§ To-do list
[A] In the Banach matchbox problem, rewrite the passage starting with "Banach Matchbox Problem: Suppose" and going on through "the other box?", putting "student" in place of "mathematician".
[B] According to the reasoning in the Banach matchbox problem, how many matches must have been taken to notice that a box is empty when $k$ matches are left in the other box?

§ Selected excerpt
━━━━━━━━━━━━━━━━━━━━

Banach Matchbox Problem

Question

Banach Matchbox Problem: Suppose a mathematician carries two matchboxes at all times: one in his left pocket and one in his right. Each time he needs a match, he is equally likely to take it from either pocket. Suppose he reaches into his pocket and discovers for the first time that the box picked is empty. If it is assumed that each of the matchboxes originally contained $n$ matches, what is the probability that there are exactly $k$ matches in the other box?

I'm wondering whether the following reasoning is right, because it doesn't match up with the correct probability. But here goes my reasoning:

Assuming there are $k$ matches left in the other box, we have had to take $2n-k+1$ matches to notice there are none left. The total number of ways in which we could have picked those is $2 {2n - k \choose n}$, for either the matchbox in the left or right pocket has $k$ matches left inside, and in the $(2n-k+1)$th pick we would have found an empty box.

━━━━━━━━━━━━━━━━━━━━

§ Source data

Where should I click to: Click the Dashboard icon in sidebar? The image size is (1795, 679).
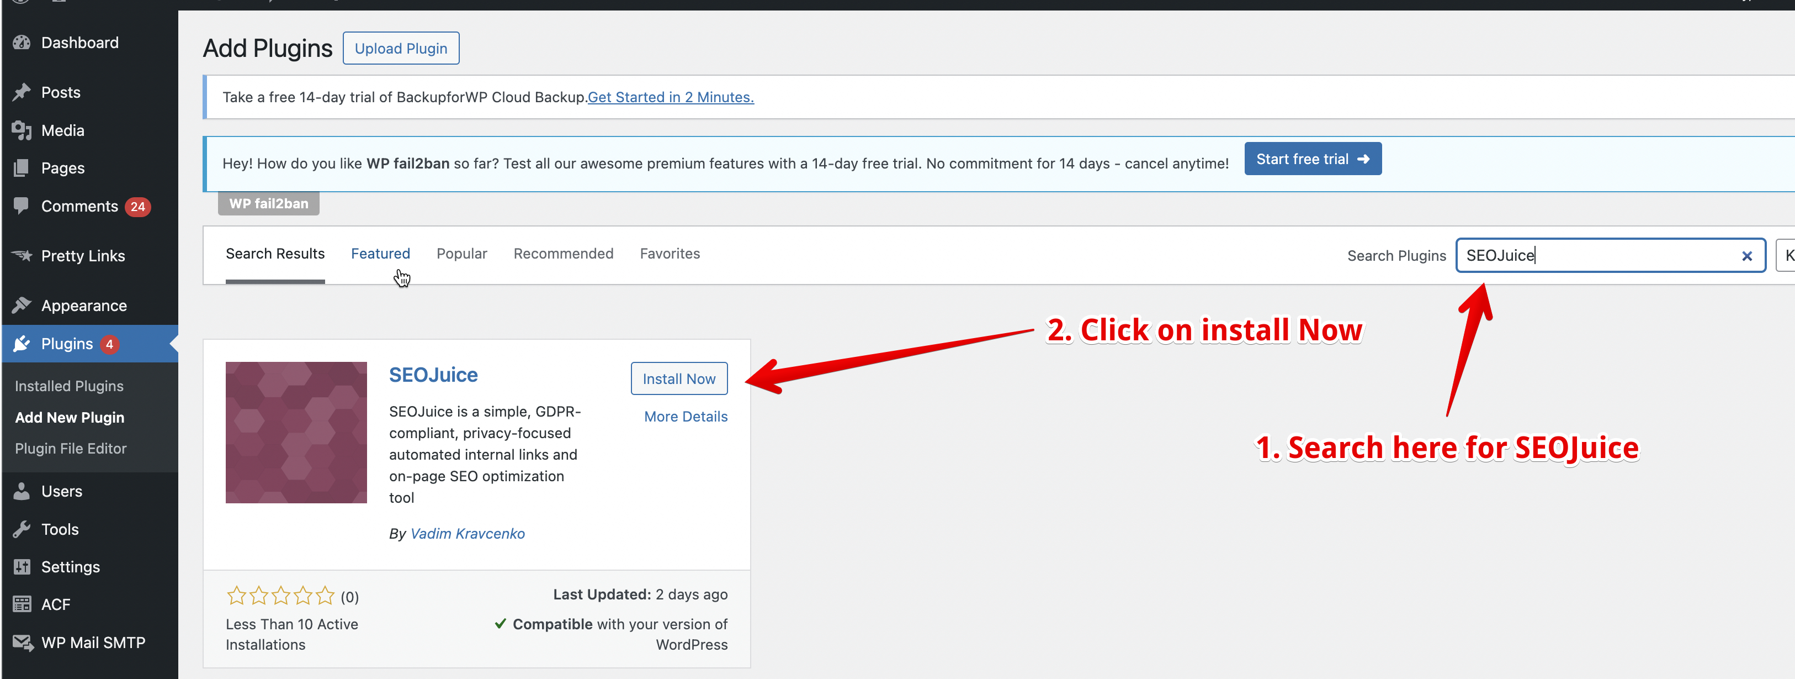point(22,42)

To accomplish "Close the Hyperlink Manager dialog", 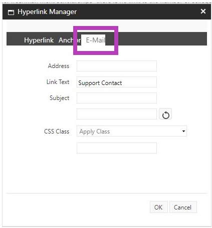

━━━━━━━━━━━━━━━━━━━━

§ Answers to the tasks
[A]
Banach Matchbox Problem: Suppose a student carries two matchboxes at all times: one in his left pocket and one in his right. Each time he needs a match, he is equally likely to take it from either pocket. Suppose he reaches into his pocket and discovers for the first time that the box picked is empty. If it is assumed that each of the matchboxes originally contained $n$ matches, what is the probability that there are exactly $k$ matches in the other box?

[B] $2n-k+1$ matches.